The Government’s announced it will release Cabinet papers within 30 business days of making a decision “unless there is good reason not to publish”
In announcing this on Tuesday, State Services Minister Chris Hipkins said the change “is about being an open and accountable government”.
He said said the move was part of the Government’s wider plan to improve openness and reflects its commitment to the international Open Government Partnership.
The move would make it easier for the public to understand government decisions and bolster the accountability of decision makers and advisors.
“Cabinet papers will be released within 30 business days of the Cabinet decision unless there is good reason not to publish. If we can publish it, we will.”
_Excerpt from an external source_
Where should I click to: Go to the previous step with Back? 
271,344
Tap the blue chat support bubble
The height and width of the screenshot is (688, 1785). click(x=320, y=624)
The policy introduces a non-statutory process for providing information, separate to but in the spirit of the Official Information Act 1982, Hipkins said.
“Although we continue to rank at the top of most international measures of trust in government, we can always do better and New Zealanders expect nothing less.
“This change is consistent with the spirit of the OIA which states that information should be made available unless a good reason exists for withholding it.
“Proactive release of official information promotes good government and transparency and fosters public trust and confidence in government and the public agencies.”
Individual ministers will have responsibility for releasing Cabinet papers, which will be subject to an assessment to decide if there are good reasons to withhold any of the information. For privacy reasons Appointments and Honours papers will be excluded.
Proactive release includes publishing a wide variety of official information, without any request from the public and publishing the same or edited information that has previously been released to an individual requester under the OIA.
New Zealand’s draft Open Government Partnership National Action Plan 2018-20 will be released for public comment by the State Services Commission on Thursday.
The draft plan responds to three themes: participation in democracy, public participation to develop policy and services, and transparency and accountability.